Lieutenant Robinson led the way around the perimeter of the Court, short jaunts of ten feet at a time. There were occasional apertures along the alabaster walls, and she would peer inside at each opening. Ji followed her lead, looking in at the interior of the Court grounds. Oblong benches surrounded a small hillock in a circle, entirely abandoned on this afternoon (evening? earliness?) in Arcadia.

"You're looking for something," came a voice behind them.

It might have been a question under other circumstances, uttered by another entity, but the splendid figure behind them didn't look like the type who had to ask anything. Such a divine creature surely already knew the answers to everything. Three sets of beautiful white wings stretched out to the sides, maybe twenty feet across from tip to tip. With skin as white as powder and hair like strands of silk, the Angel was everything any Renaissance artist ever painted. Gossamer robes concealed a figure neither male nor female.

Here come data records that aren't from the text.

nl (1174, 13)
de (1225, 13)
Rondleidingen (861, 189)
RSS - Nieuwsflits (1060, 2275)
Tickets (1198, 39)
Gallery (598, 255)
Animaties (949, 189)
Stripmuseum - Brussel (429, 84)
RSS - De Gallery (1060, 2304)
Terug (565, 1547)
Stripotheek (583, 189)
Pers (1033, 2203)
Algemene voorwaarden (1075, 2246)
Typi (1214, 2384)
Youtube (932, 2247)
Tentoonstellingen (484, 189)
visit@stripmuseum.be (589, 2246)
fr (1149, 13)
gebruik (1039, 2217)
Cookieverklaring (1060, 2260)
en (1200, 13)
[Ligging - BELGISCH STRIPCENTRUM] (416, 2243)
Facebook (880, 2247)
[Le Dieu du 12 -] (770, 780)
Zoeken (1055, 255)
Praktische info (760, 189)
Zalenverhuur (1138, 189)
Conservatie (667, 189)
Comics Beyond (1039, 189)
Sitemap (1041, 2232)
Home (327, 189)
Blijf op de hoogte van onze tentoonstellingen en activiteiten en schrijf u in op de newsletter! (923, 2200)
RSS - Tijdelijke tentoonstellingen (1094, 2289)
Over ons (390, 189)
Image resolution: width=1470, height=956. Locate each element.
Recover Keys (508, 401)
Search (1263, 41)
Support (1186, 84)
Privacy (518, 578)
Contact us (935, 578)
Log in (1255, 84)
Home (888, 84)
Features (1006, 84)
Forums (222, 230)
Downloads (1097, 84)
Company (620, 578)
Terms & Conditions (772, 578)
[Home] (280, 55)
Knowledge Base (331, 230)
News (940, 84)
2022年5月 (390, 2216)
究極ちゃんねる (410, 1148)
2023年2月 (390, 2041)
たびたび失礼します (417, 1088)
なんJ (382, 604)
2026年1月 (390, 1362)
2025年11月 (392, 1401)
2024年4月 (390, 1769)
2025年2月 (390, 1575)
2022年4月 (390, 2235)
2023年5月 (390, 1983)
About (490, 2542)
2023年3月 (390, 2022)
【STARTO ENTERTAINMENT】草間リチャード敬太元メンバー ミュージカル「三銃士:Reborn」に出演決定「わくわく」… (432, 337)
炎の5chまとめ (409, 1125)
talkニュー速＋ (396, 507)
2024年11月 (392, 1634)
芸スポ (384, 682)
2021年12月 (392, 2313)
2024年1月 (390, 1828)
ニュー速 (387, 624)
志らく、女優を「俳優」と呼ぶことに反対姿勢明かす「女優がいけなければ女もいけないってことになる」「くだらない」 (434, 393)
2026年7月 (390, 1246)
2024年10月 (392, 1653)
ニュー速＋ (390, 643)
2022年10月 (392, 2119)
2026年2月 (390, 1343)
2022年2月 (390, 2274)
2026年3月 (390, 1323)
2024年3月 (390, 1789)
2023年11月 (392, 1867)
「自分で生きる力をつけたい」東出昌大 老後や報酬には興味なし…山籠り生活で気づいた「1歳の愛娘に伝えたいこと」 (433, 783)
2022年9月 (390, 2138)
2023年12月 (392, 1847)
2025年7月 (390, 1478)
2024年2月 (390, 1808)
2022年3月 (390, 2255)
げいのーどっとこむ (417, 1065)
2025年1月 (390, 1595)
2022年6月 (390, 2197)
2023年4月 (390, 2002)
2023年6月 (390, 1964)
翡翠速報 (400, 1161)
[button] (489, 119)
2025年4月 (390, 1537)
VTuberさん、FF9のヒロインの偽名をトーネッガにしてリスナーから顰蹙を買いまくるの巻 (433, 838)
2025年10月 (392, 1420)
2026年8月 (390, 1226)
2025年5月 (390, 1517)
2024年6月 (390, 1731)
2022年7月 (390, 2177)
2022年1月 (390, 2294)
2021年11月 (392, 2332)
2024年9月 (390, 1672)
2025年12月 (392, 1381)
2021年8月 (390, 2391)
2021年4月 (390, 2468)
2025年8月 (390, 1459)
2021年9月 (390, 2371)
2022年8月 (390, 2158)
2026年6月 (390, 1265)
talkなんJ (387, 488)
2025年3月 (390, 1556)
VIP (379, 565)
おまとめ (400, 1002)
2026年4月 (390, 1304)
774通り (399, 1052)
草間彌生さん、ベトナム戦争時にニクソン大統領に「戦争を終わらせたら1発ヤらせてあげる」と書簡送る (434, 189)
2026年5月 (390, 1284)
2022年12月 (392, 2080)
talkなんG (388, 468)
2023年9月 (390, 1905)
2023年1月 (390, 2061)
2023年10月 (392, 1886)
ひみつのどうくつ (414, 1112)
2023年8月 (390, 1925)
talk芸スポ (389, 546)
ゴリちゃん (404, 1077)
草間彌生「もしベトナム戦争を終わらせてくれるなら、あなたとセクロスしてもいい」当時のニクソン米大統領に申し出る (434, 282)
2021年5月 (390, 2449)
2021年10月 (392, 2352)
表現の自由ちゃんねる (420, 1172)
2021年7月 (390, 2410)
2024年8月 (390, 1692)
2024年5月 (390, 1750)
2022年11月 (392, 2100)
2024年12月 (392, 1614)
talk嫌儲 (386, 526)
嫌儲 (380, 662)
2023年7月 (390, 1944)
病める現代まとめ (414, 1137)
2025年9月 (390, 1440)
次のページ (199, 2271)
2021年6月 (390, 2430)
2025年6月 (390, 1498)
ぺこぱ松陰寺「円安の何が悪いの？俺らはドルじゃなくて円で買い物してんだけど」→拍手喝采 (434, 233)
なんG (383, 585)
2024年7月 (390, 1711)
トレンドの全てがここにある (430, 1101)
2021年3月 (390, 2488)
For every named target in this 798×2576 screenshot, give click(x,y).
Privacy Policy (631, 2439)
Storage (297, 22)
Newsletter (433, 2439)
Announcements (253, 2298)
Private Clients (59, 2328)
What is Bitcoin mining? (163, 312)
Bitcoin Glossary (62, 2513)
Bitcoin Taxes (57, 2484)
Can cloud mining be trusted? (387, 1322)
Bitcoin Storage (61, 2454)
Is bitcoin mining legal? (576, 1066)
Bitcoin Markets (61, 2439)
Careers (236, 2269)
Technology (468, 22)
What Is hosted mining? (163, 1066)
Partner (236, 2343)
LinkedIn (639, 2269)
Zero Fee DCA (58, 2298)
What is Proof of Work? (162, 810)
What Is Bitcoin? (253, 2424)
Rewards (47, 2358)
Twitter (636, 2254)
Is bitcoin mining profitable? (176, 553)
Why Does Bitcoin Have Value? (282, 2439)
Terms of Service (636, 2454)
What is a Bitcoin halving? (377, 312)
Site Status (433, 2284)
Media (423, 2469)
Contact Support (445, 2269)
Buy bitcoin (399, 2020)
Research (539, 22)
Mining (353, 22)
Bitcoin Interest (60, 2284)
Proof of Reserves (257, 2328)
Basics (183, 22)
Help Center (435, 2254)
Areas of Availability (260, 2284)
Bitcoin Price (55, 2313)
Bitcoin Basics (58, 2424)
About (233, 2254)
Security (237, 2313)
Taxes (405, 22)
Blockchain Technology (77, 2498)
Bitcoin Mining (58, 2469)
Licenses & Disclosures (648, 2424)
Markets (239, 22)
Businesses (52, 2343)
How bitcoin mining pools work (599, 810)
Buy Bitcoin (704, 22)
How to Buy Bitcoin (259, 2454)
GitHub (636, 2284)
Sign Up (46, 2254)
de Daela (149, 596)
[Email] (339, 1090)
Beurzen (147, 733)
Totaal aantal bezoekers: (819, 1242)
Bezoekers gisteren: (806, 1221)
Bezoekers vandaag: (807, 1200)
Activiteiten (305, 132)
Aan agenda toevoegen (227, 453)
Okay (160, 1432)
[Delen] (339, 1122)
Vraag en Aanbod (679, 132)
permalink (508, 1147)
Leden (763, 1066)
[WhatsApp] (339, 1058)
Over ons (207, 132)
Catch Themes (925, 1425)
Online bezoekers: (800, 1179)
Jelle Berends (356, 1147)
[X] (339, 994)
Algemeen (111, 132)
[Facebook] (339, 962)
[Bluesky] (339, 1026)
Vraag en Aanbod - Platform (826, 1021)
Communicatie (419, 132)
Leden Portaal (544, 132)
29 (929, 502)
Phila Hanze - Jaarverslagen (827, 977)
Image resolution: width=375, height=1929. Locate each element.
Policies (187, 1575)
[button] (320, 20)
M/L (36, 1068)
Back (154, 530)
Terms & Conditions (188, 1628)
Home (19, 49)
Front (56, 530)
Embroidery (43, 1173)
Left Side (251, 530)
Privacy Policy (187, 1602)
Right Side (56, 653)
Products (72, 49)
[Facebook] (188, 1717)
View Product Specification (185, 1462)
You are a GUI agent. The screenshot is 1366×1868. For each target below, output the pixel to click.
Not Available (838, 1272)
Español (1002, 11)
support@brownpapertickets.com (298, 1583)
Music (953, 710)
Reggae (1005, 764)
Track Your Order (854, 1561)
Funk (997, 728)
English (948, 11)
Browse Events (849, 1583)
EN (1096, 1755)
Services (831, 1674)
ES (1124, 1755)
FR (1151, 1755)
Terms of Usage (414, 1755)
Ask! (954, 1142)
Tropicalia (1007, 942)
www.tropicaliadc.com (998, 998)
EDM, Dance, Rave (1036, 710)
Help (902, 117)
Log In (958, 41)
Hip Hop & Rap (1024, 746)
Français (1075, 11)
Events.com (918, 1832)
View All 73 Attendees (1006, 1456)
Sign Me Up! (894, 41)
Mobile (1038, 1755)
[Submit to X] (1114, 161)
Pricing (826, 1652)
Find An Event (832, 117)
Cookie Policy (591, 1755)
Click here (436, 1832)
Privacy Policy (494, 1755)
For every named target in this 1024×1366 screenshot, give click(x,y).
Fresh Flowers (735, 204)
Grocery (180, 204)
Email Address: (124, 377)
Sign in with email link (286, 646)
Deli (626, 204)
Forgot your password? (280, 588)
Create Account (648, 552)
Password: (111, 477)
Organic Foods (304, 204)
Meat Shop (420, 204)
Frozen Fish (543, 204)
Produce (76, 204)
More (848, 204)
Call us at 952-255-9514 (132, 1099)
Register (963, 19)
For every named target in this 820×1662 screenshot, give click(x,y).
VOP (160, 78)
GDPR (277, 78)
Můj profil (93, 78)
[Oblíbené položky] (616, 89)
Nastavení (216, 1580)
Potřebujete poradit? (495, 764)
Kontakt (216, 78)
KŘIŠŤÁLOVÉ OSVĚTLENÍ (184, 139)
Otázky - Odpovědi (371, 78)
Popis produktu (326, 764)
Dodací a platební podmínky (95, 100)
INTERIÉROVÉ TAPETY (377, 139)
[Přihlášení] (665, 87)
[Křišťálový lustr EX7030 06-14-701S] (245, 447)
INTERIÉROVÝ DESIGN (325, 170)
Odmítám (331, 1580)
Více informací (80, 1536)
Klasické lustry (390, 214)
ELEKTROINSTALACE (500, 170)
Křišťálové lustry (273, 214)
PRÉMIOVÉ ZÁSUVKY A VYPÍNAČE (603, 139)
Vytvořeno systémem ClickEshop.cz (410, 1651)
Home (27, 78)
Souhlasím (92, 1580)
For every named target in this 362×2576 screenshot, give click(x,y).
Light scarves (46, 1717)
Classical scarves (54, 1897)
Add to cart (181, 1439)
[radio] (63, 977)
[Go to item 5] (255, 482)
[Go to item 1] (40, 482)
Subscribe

"Pardon our intrusion, Sandalphon," Saanvi said. "Grave danger has come to Arcadia. We simply offer our help in defeating the threat."

"Danger," the Angel doubted. "In Arcadia. No one would dare bring strife to the home of the Angels."

"Mot had returned from She'ol," Saanvi informed. "We followed him into Arcadia."

"Impossible," Sandalphon dismissed. "No one can enter Arcadia undetected. We knew you'd arrived as soon as you stepped through the doorway from the Forsaken Land." The Angel examined Ji from head to toe. "You have brought the son of Raziel."

"Is my father here?" Ji asked.

"We don't have time for family reunions," Saanvi snapped. "Johnny Rotten is here in Arcadia. He has already attacked Earth, and the casualties numbered in the thousands. Whatever his plans for Arcadia, it isn't going to turn out well for the Angels."

"Perhaps someone tricked you," Sandalphon suggested. "We would be aware of incursion by someone as insidious as Mot himself."

"He is an original Architect of the universe, Sandalphon," Saanvi countered. "Nearly as old as reality. A contemporary of the likes of Adam and Lucifer, made from the miasma by God Almighty. Do you think that he couldn't walk among the inferior Angels unawares if he wished to attack Arcadia?"

"Inferior," Sandalphon repeated, simmering. "The very idea of a Demon in paradise is blasphemy at its highest. The Court on High will try you, and I will see you sentenced to eternal damnation in the pits of—"

"Uh, guys?" Ji interrupted.

Ji peered through an aperture in the wall. Inside, a figure who looked nothing like an Angel stood on the small hill in the stadium's center—an older man with a gray beard hanging down to his knees. He wore boots made of snakeskin, dusty jeans, and a well-worn brown leather jacket. His cowboy hat was black with a raven feather sticking out of the brim.

Mot was here. Johnny Rotten himself. He was surrounded by a hundred minions, undead offspring possessing hijacked bodies. As Ji stared at the army of zombies, Rotten looked back at Ji and grinned.